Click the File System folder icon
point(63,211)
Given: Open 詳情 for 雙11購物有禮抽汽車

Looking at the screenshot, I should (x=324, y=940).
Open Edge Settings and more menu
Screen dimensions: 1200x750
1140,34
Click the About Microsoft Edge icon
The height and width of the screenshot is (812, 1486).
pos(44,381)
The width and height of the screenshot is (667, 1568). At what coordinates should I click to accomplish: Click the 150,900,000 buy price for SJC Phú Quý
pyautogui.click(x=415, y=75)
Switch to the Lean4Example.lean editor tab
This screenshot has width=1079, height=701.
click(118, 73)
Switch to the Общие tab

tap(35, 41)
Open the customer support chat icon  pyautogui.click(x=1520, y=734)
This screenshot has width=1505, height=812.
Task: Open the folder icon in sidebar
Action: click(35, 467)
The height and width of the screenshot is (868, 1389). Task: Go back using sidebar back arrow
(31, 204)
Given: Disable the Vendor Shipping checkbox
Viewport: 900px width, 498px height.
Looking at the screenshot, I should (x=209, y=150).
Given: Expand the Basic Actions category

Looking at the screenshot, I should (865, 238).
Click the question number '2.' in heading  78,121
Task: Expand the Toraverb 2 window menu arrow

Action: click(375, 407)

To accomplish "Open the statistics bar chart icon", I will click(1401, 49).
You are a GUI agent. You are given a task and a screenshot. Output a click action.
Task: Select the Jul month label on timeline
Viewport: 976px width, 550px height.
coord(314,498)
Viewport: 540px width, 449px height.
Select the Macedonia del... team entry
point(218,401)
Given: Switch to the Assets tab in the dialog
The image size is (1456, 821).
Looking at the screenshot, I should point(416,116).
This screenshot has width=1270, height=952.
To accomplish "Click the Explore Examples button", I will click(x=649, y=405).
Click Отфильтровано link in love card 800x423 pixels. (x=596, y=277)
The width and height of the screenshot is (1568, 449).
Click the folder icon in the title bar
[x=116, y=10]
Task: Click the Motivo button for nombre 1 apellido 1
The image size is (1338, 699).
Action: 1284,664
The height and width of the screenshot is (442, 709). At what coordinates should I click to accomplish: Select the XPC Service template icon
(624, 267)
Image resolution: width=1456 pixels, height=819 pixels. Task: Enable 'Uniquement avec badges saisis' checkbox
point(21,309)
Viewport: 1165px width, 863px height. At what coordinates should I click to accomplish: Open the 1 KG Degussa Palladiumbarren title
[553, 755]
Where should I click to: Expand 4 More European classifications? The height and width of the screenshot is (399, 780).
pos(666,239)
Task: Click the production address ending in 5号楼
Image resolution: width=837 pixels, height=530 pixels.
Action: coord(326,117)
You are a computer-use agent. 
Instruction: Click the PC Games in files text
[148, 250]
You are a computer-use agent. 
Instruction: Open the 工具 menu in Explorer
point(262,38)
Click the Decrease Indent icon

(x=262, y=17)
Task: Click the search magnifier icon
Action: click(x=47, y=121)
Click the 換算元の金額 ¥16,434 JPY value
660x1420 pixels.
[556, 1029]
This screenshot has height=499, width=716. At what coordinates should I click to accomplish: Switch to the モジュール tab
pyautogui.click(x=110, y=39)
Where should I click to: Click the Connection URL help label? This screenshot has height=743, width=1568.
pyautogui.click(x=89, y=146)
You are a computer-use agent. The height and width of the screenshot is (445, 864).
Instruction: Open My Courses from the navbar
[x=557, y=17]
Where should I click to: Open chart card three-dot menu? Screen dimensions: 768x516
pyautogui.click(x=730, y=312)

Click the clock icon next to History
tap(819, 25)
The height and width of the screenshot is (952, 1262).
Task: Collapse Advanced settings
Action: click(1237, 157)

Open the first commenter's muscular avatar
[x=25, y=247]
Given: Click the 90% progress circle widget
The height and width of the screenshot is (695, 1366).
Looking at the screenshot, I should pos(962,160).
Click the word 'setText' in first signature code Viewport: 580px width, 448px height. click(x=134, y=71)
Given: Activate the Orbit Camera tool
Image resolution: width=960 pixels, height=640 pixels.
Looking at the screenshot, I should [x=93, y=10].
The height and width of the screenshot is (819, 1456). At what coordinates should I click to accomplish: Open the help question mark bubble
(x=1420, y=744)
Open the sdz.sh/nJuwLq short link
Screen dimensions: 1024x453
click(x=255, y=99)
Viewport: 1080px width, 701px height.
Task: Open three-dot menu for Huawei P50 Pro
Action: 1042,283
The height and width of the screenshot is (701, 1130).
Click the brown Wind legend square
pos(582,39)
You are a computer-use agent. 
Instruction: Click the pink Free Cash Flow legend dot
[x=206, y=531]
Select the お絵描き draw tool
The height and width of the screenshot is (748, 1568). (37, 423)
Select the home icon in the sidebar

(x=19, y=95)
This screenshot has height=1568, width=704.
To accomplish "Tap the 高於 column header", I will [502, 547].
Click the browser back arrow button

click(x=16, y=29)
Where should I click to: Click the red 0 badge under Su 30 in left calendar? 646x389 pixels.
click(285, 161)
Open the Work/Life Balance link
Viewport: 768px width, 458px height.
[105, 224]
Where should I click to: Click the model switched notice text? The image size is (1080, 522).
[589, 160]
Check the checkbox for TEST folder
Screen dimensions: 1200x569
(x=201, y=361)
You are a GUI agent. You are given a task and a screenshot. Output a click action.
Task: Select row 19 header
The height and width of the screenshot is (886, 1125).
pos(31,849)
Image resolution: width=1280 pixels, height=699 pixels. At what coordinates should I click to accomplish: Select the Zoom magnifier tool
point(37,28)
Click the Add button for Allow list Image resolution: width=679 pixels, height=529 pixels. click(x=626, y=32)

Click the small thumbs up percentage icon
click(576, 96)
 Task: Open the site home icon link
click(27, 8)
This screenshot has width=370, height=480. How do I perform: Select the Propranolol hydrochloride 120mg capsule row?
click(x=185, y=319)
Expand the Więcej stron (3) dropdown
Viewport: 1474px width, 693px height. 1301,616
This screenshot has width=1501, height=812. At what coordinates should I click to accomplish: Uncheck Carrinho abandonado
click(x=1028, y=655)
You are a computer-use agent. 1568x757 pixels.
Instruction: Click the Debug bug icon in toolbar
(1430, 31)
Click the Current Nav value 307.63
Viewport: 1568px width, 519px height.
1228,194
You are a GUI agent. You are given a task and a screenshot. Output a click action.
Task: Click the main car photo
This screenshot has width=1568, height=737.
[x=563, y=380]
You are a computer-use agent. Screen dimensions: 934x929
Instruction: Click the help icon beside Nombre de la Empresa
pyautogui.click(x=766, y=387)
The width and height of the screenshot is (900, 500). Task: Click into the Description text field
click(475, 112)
......
- BRIEF -
Find each of the lines above that contains the word "Where", and copy those lines in full.

- SOLUTION -
Where should I click to: Expand 4 More European classifications? The height and width of the screenshot is (399, 780).
Where should I click to: Click the Connection URL help label? This screenshot has height=743, width=1568.
Where should I click to: Open chart card three-dot menu? Screen dimensions: 768x516
Where should I click to: Click the red 0 badge under Su 30 in left calendar? 646x389 pixels.
Where should I click to: Click the model switched notice text? The image size is (1080, 522).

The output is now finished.